Sam Durst has Cerebral Palsy and uses a wheelchair, but that didn’t stop him from completing a 5k Dirty Dash mud run last summer in Solder Hollow, UT. I was there to video Sam and his parents Roger and Christine as they tackled each obstacle.

Roger and Christine had participated in the Dirty Dash before. Sam was there too. He sat in his wheelchair near the bleachers with a caretaker and watched all the athletes pass by. This time was different. Sam was sitting in an off-road wheelchair at the starting line ready to run in the race just like everyone else.

We had no idea if we would make it

The Dursts and I had used this wheelchair only once before the Dirty Dash. It was at a park with rolling grassy hills. This was a whole different ball game and we all felt like we were in over our heads.

When the horn sounded for our heat to begin we made our way up a hill to our first mud filled obstacle. It was a long hole in the ground filled with mud and water. To enter the pit there was a steep 3 foot drop into the water.

Off-road wheelchair in the mud
The Emma X3 floats through a mud obstacle.
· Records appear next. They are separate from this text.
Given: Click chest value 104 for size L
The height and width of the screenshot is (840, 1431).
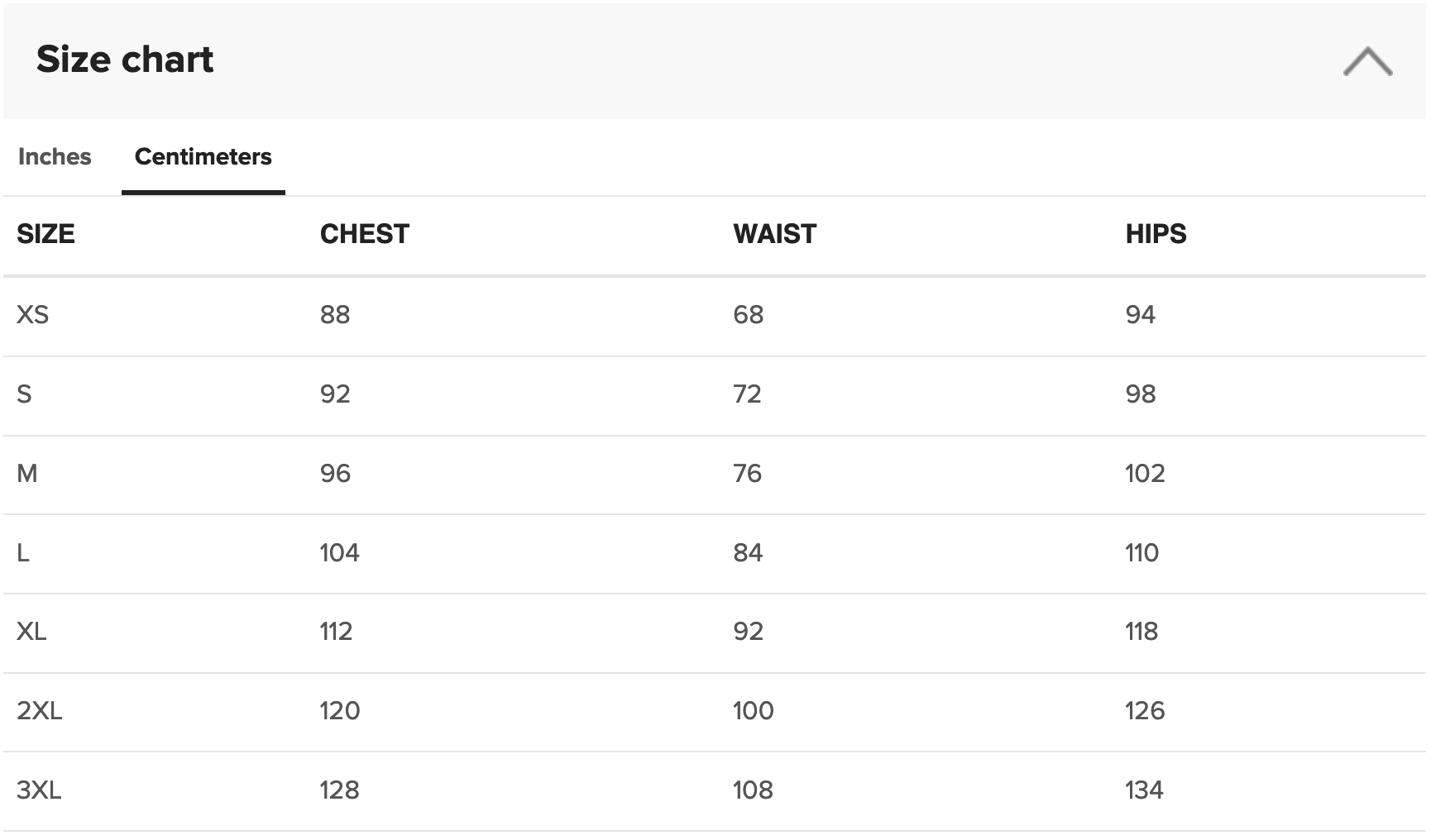Looking at the screenshot, I should tap(340, 552).
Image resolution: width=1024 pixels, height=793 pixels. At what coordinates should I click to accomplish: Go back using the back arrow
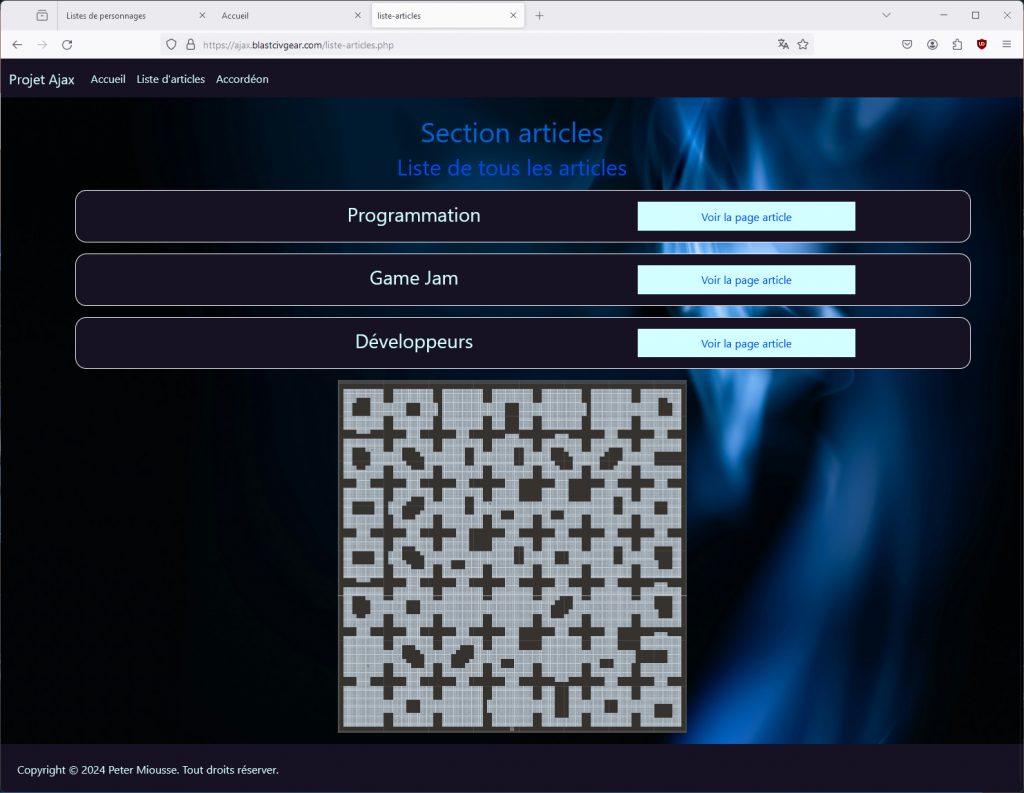pyautogui.click(x=17, y=44)
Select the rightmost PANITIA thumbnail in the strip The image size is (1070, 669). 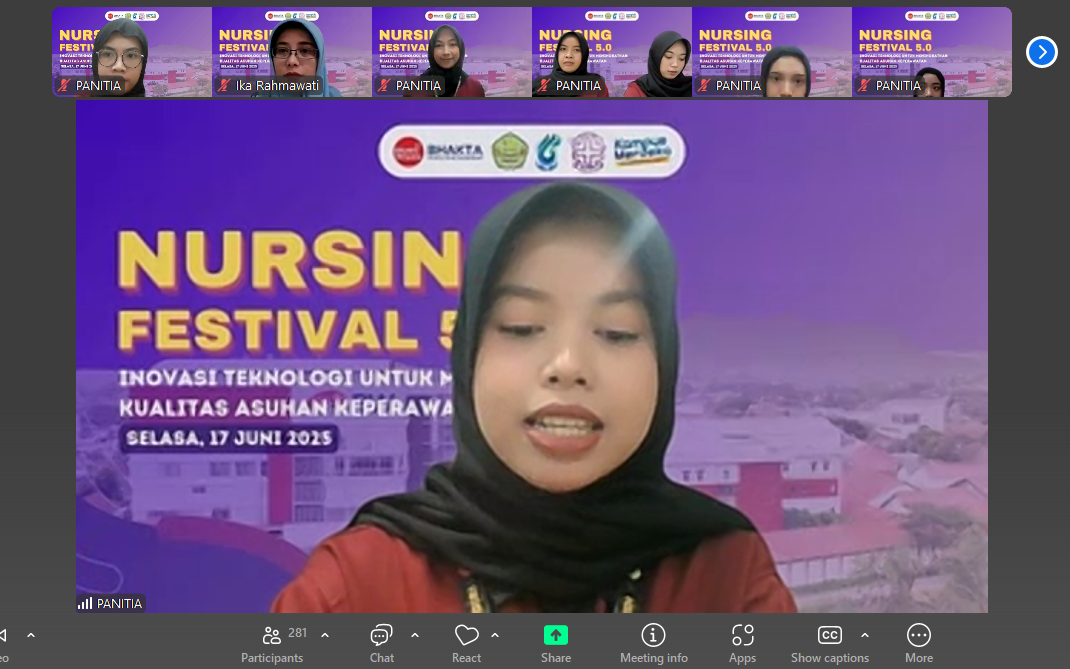(x=931, y=50)
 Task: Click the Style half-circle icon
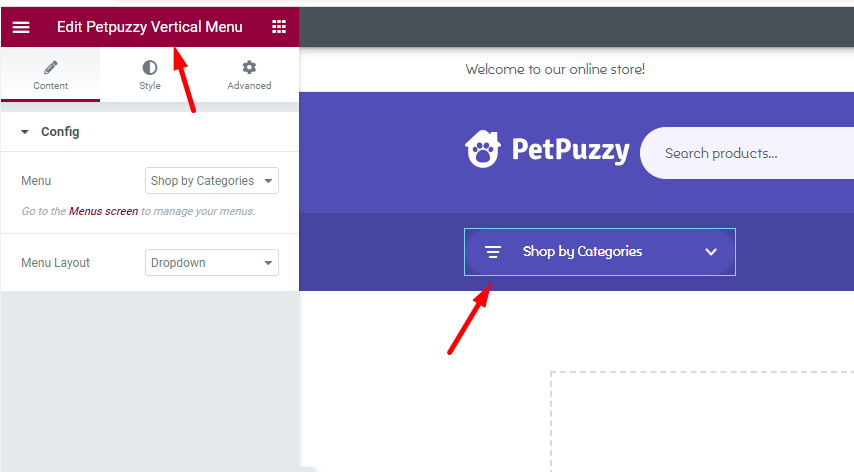click(x=150, y=68)
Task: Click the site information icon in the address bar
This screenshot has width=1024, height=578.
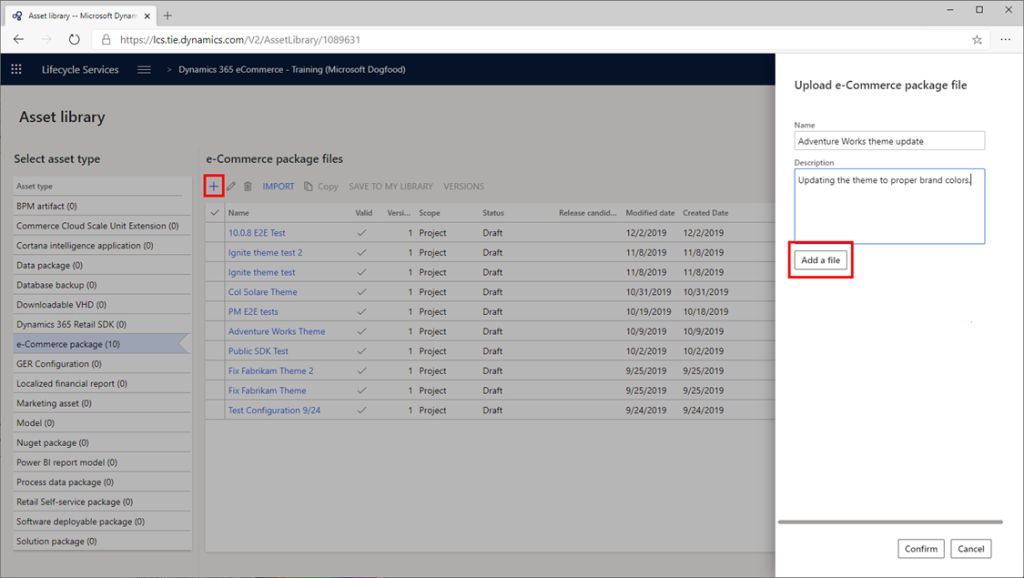Action: (105, 41)
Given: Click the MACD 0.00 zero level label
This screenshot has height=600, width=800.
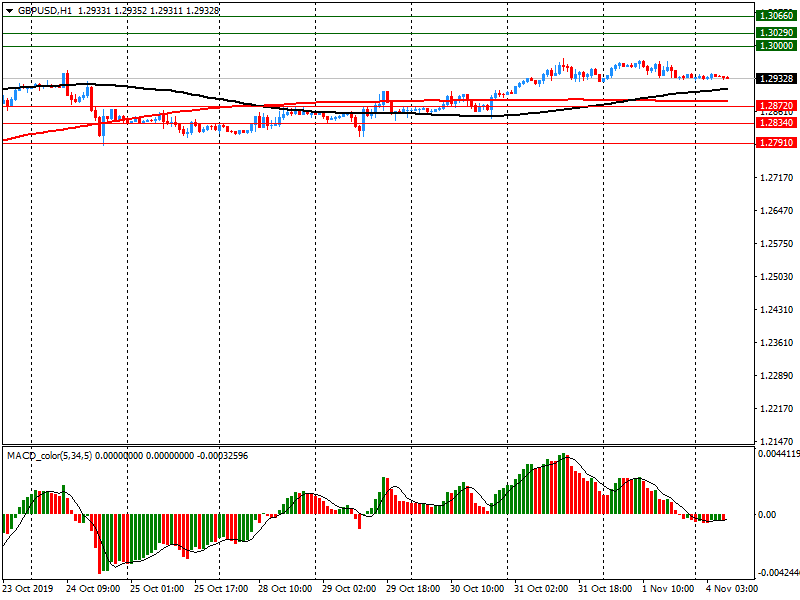Looking at the screenshot, I should coord(768,515).
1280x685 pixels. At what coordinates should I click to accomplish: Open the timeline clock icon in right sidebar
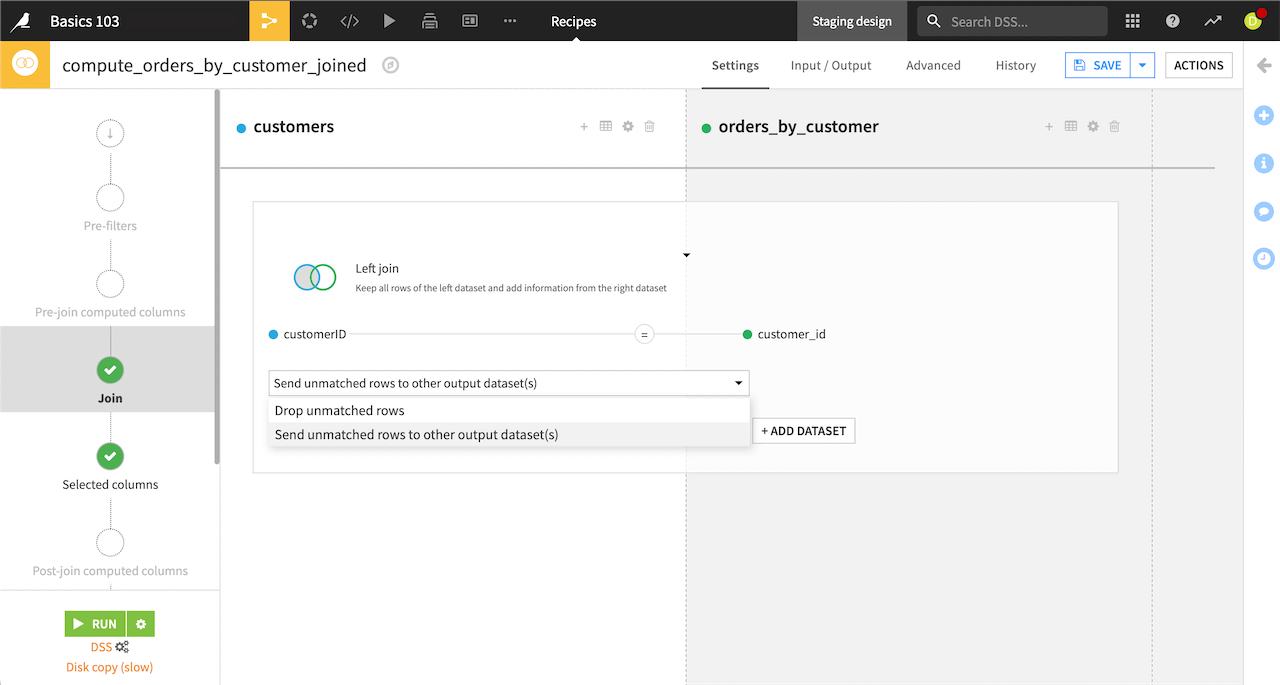pyautogui.click(x=1263, y=258)
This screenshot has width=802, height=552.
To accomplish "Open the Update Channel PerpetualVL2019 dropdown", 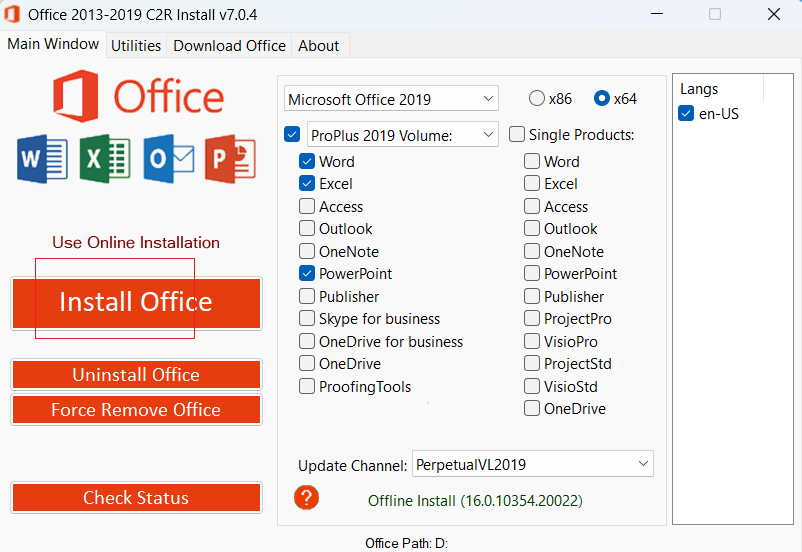I will click(x=533, y=464).
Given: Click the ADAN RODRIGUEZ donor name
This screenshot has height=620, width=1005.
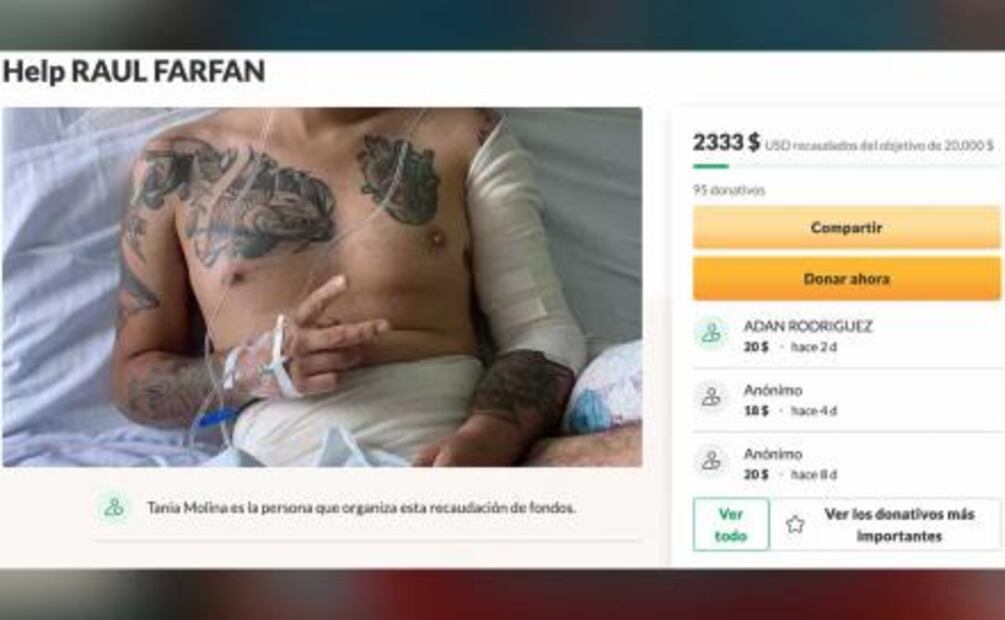Looking at the screenshot, I should [808, 326].
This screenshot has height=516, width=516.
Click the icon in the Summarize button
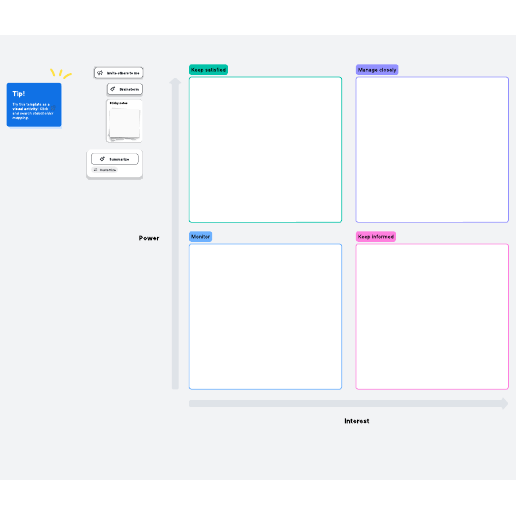pyautogui.click(x=102, y=159)
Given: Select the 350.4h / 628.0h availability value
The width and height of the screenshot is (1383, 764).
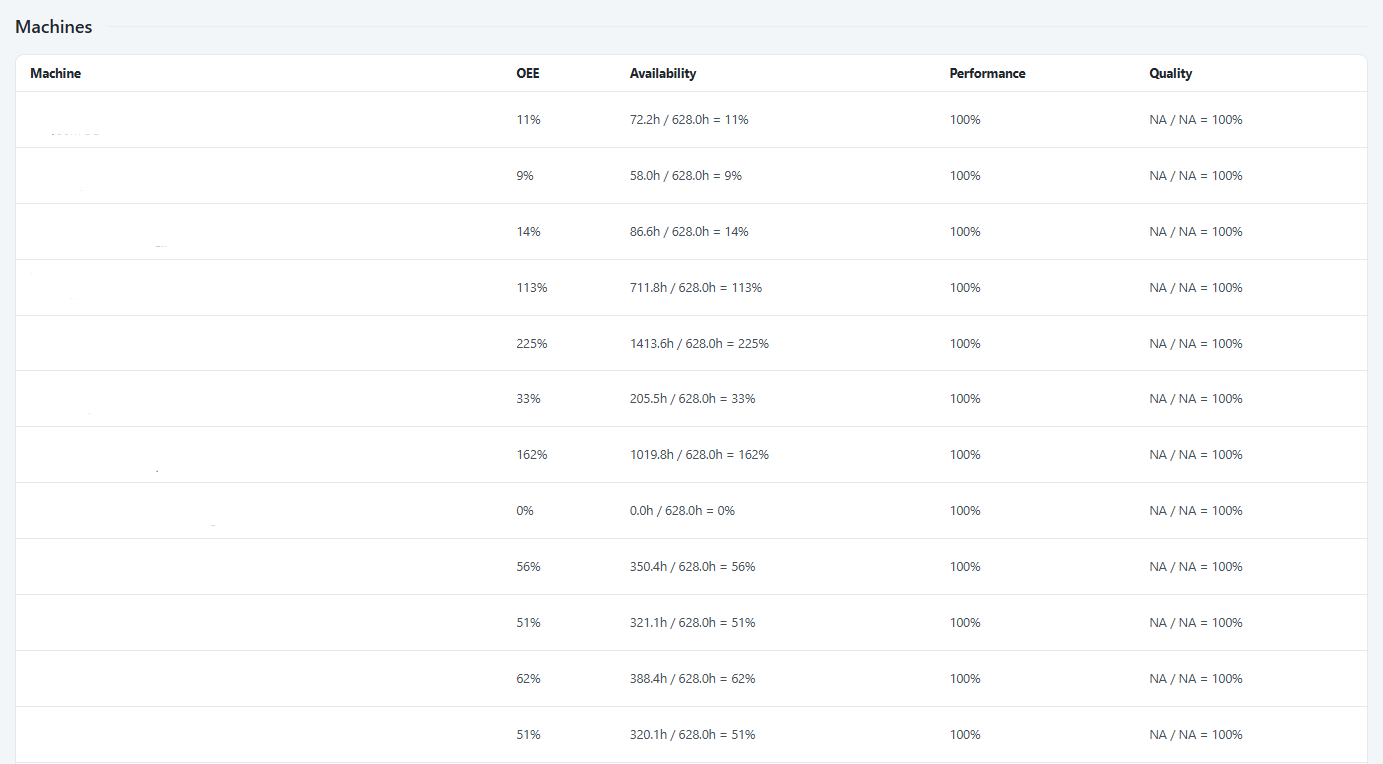Looking at the screenshot, I should (693, 567).
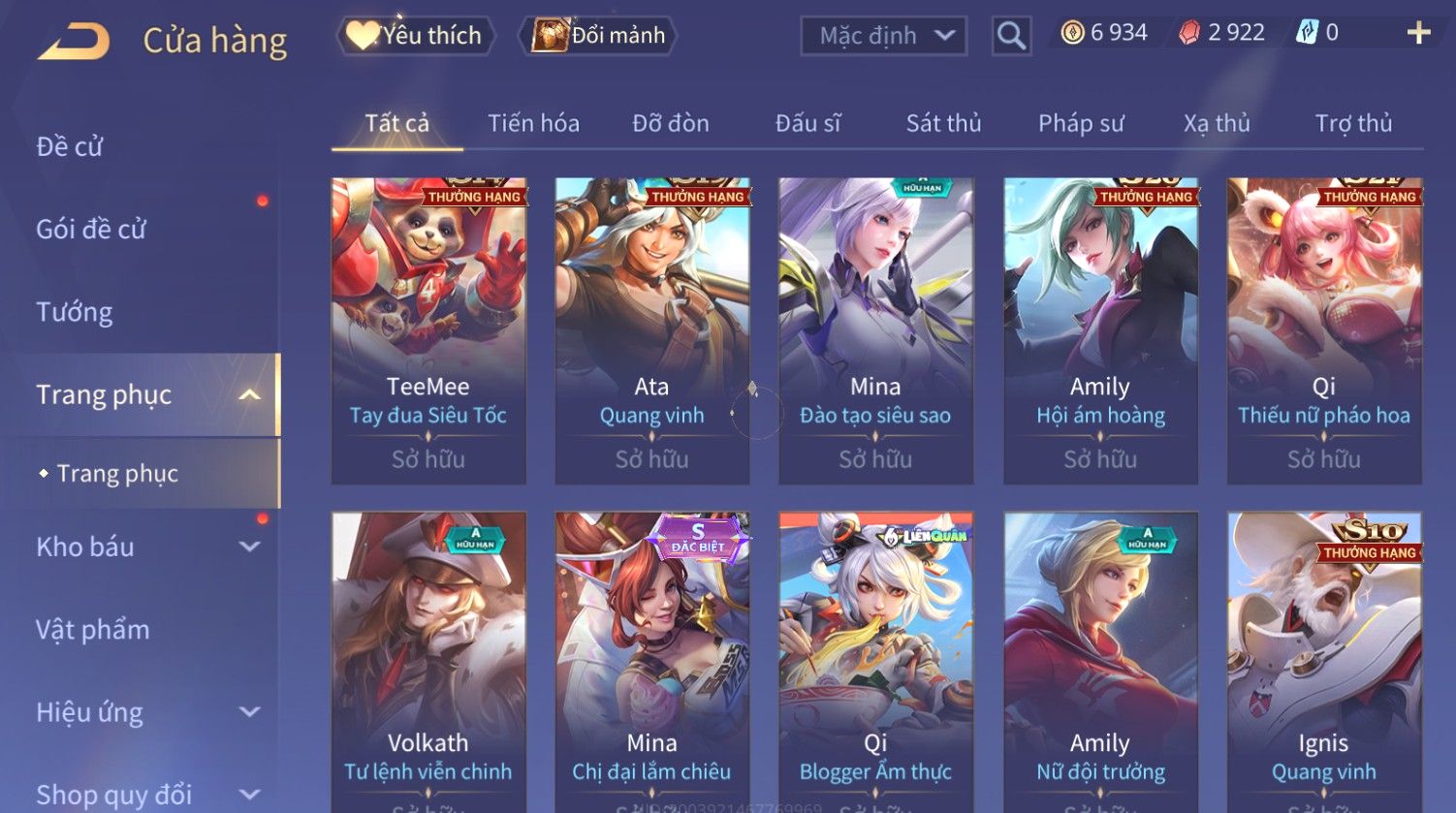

Roger said, “There’s no way we can do that.” He wanted to skip the very first obstacle. It did feel dangerous for the 3 of us to try and lower Sam and his chair into the pit. “Why are we doing this if we’re just going to skip all the muddy parts? I asked. I stopped some fellow racers who were about to jump in the water and asked, “Can you guys help us get this wheelchair though?”

Helping Hands

Happy to help they paused their race and ensured we made it safely to the other side. One person held my camera and the other helped to lower the chair to me in the pit.

At every major obstacle in the course we found people were happy to help. I noticed that being able to help Sam was making the race more memorable for the strangers stopping to lend a hand.

People lift an off-road wheelchair over an obstacle

In fact on every adventure I have been on with Sam we always find people who want to help. When we hiked Delicate Arch there were helpers. When we went sledding strangers jumped into help push us up the hill.

As we plan future adventures and wonder, will we be strong enough to get Sam and his wheelchair through all this? We know that if we aren’t we will meet someone eager to help.

Surprised at how much fun I had

In the Army we did obstacle courses like this as part of our training. Most Army training doubles as punishment so when Dirty Dashes and Tough Mudder’s became popular I was little confused why people were paying money for punishment.

Wheelchair in the Dirty Dash 5k

Having done one now I can say, I get it. Our little group had so much fun. A big part of it was seeing Sam go bananas with excitement each time we celebrated after clearing another hurdle on the way to the finish line.

Sam was able to have so many new experiences that day and he was on cloud 9 the entire day. Later when I was editing the video I came across a shot of Sam laughing like a mad scientist and saying “I’m having the time of my life!” I couldn’t help but tear up a little seeing how much joy this event had brought to him and everyone who helped him get through that course.

Future Races

Sam and I joined Extreme Motus towards the end of summer 2019. Many of the fun events like this had already happened and now we are stuck enjoying snow adventures. But when the snow melts we will be back out there making the most of every opportunity and exploring new places.